Count the lines of the entries below that contain the string "cover". Reply with the number alone.

DATASET CONTENT:
***

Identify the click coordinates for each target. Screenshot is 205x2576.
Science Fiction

***

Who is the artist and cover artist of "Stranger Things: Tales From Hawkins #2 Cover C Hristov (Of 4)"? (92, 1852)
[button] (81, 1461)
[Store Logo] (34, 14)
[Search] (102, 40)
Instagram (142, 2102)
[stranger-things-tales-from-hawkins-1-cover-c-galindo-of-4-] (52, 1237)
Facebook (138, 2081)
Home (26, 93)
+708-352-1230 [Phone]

***

EXERCISE ANSWER: 2